第41話 あいつは死なせない
「あ・・・」
アタシが思わず気の抜けた声を出す。物事をすっかり忘れていたときに出る、典型的な、あ。今日はアタシの家に楓が泊まっていた、そんなことを忘れるくらい、こいつの様相は異常だった、ってことかねぇ。
いたた・・・、と楓は膝をさする。察するに、地下から上がってきたらアタシたちの声が聞こえて、咄嗟に隠れて盗み聞きをしていたら、足をもつらせて転んだ、というところだろう。足をつまずくほどのこと・・・、はぁ、こいつの秘密、聞かれちゃったんだろうねぇ・・・。

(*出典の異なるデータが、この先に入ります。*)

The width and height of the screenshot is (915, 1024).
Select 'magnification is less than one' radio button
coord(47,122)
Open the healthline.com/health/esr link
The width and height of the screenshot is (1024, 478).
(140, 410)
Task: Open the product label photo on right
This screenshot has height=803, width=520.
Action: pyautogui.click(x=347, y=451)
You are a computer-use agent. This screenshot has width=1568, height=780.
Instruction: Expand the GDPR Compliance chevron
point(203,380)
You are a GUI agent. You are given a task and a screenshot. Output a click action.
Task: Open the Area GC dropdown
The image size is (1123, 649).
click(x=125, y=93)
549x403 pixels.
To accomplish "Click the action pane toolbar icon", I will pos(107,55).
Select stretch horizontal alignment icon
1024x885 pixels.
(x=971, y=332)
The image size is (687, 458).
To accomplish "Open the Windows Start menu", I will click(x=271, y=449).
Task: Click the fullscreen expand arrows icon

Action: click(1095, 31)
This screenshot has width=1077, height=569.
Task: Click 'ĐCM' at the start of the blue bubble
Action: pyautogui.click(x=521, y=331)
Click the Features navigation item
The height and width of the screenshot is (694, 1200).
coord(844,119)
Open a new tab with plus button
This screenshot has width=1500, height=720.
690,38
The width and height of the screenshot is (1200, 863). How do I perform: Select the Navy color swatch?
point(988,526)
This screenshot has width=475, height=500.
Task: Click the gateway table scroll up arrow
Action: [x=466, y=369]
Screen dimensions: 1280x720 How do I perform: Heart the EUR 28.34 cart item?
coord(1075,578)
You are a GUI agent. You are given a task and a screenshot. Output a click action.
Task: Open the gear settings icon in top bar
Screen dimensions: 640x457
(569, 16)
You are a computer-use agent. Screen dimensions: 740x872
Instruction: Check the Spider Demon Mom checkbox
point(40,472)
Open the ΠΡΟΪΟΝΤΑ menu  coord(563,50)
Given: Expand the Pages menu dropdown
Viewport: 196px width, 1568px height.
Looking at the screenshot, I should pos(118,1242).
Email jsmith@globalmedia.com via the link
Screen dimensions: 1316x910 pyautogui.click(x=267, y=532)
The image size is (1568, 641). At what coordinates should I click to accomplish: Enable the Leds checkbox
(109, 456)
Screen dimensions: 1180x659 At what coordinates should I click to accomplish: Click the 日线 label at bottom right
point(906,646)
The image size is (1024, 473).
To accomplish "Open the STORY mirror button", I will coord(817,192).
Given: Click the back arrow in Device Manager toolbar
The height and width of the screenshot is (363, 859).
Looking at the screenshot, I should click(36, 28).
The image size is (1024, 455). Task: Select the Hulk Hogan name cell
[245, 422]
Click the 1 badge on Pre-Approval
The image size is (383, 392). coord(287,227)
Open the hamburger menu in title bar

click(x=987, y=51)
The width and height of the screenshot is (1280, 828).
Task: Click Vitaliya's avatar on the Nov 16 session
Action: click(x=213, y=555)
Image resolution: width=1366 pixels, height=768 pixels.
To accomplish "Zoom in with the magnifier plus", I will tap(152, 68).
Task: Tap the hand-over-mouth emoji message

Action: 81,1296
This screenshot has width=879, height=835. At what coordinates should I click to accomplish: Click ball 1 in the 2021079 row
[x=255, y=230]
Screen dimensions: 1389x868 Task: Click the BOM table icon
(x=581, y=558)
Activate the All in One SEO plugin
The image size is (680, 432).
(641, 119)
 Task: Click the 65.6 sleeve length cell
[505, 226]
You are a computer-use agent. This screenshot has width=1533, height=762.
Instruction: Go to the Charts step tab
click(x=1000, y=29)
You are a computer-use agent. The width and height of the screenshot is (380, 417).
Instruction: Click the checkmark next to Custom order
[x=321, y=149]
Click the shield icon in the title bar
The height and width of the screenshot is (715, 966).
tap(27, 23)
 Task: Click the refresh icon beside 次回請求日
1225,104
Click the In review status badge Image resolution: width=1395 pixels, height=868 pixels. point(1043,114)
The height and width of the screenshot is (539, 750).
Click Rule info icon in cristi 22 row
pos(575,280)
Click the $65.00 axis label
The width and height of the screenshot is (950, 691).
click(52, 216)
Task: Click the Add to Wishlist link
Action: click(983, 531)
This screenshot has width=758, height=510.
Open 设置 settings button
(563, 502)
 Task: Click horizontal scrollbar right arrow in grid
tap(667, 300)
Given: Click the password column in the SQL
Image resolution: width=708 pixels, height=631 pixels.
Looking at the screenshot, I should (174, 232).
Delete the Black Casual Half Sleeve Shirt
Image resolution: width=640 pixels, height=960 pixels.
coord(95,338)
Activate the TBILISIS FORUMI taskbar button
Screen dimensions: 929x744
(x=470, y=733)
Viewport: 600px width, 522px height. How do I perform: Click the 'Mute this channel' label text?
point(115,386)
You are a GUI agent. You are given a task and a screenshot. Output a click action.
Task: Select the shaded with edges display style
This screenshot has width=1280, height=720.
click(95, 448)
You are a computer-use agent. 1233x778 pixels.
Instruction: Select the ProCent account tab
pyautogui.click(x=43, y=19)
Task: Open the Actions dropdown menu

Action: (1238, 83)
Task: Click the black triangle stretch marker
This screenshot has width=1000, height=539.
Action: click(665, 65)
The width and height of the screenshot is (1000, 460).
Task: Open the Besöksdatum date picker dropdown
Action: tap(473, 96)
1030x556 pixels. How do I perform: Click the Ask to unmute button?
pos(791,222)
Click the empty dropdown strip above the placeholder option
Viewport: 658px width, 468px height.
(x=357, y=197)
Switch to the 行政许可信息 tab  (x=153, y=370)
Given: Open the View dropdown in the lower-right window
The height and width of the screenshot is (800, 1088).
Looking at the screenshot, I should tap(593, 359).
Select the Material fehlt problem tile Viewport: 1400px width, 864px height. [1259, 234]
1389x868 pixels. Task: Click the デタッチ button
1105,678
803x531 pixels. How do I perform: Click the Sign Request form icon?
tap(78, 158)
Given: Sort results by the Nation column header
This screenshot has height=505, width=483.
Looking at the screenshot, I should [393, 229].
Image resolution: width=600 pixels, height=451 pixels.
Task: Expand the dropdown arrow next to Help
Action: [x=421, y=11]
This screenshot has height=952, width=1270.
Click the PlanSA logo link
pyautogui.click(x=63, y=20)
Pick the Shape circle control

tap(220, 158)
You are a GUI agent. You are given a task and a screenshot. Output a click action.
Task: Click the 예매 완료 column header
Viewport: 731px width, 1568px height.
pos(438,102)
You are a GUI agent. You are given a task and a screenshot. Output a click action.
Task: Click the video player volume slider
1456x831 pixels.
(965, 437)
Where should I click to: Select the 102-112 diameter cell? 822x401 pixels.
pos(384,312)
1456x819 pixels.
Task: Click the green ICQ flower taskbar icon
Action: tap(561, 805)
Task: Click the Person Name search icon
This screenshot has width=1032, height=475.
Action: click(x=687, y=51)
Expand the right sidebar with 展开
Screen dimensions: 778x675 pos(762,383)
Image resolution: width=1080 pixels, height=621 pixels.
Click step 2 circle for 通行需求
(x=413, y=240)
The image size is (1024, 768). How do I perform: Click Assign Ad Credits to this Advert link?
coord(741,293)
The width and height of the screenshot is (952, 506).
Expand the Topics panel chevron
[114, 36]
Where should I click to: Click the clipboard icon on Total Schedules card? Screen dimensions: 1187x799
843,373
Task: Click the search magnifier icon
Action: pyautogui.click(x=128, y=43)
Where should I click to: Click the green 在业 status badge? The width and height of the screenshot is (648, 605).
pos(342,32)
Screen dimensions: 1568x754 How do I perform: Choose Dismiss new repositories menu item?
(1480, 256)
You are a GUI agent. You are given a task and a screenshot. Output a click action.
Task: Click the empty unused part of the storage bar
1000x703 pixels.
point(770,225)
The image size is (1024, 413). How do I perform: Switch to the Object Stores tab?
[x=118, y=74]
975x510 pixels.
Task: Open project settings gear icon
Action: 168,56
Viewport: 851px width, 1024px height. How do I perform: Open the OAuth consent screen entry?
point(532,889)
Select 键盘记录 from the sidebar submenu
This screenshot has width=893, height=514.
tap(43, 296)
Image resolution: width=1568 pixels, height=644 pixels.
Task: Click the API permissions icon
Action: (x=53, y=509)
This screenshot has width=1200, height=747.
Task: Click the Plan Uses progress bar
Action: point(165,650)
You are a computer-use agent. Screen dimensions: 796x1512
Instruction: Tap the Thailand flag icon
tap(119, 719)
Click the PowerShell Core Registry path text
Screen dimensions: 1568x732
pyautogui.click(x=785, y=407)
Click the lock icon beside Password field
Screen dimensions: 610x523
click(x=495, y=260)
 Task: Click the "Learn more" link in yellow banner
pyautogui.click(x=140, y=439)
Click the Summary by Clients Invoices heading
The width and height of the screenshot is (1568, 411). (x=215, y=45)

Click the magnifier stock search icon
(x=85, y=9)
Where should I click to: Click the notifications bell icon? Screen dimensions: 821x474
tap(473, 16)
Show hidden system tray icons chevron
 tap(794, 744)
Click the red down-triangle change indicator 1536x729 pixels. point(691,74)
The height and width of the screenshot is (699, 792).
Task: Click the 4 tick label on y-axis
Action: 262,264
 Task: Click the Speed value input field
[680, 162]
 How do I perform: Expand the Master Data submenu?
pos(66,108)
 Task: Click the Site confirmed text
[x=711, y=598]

それにしても、と、アタシはもう一度しっかり楓の姿を眺める。アタシの家の地下には風呂がある。つまりは、楓は風呂に入ってた、ってことなんだけど、女しかいないと油断してか、髪も大して乾かさずに水で滴り、頬は紅く火照って、服も流石に下着というわけはないけれど、薄目の寝巻きで、要するに、彼女の姿はなんだか、えらく色っぽかった。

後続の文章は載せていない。